§ **記述課題**: 提示文章を2文で要約してください。

§ **提示文章**:
———
映画『パーフェクト・ドライバー 成功確率100%の女』

映画『パーフェクト・ドライバー 成功確率100%の女』を鑑賞しての備忘録
2022年製作の韓国映画
109分。
監督は、パク・デミン(박대민)。
脚本は、パク・デミン(박대민)、キム・ボンソ(김봉서)、パク・ドンヒ(박동희)。
撮影は、ホン・ジェシク(홍재식)。
照明は、キム・ジェグン(김재근)。
美術は、イ・テフン(이태훈)。
衣装は、チョ・サンギョン(조상경)
編集は、キム・ソンミン(김선민)。
音楽は、ファン・サンジュン(황상준)。
原題は、"특송"。

 

プサンの警察署。廊下のベンチに腰掛けて待つ人たち。ペクカン産業、どうぞ。チャン・ウナ(박소담)が受付で廃車の引き取りの書類に署名する。今回は引き取らない方がいいんじゃないか? 警察官(박인수)が助言する。少しは稼げるでしょ? ウナはキーを受け取ると、駐車場に向かい、ガラスが割れ、血の付着した車に乗り込む。かかりにくいエンジンを何とか始動させると、バックで急発進。ボロボロの車が滑らかに警察署を出て坂道を下っていく。ウナの車がクァンアン大橋を渡る。
ペクカン産業。事務所で社長のペク・カンチョル(김의성)が電話している。それならタクシーを呼べばいいでしょ。電話する相手を間違ってますよ。…それなら全くの間違いというわけではないようですね。目的地はどこになります? 社長が地図を取り出して机に拡げる。うちは特送です。郵便でも送れないものでもお届けしますよ。どんな手段を使ってもです。
ウナの車がペクカン産業の敷地に到着する。それに気付いたアシフ(한현민)が駆け付ける。ボルボの940か。興奮するアシフに鍵を渡して歩き出す。釣りをしている2人に釣果を尋ね、通りがかったフォークリフトに乗り込み事務所へ向かう。
———
§ **提示データ**:

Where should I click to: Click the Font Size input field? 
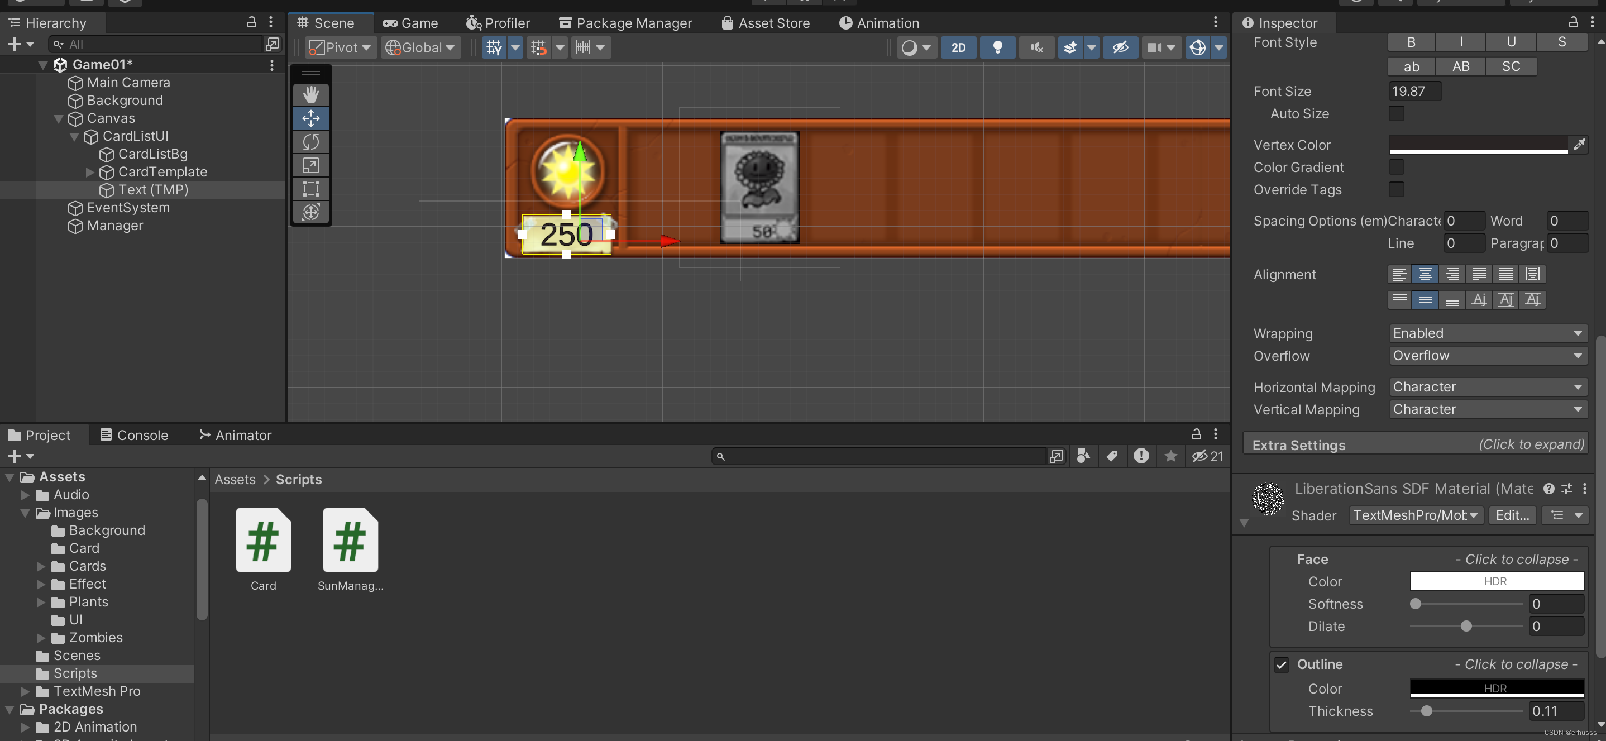(x=1415, y=91)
———
§ **解答**: 『パーフェクト・ドライバー 成功確率100%の女』(原題"특송"、109分)は、パク・デミンが監督を務めた2022年製作の韓国映画だ。プサンの警察署で廃車引き取りの書類に署名したチャン・ウナは、ガラスが割れ血の付いた車で警察署を出てペクカン産業に到着し、事務所では社長のペク・カンチョルが電話で特送の話をしている。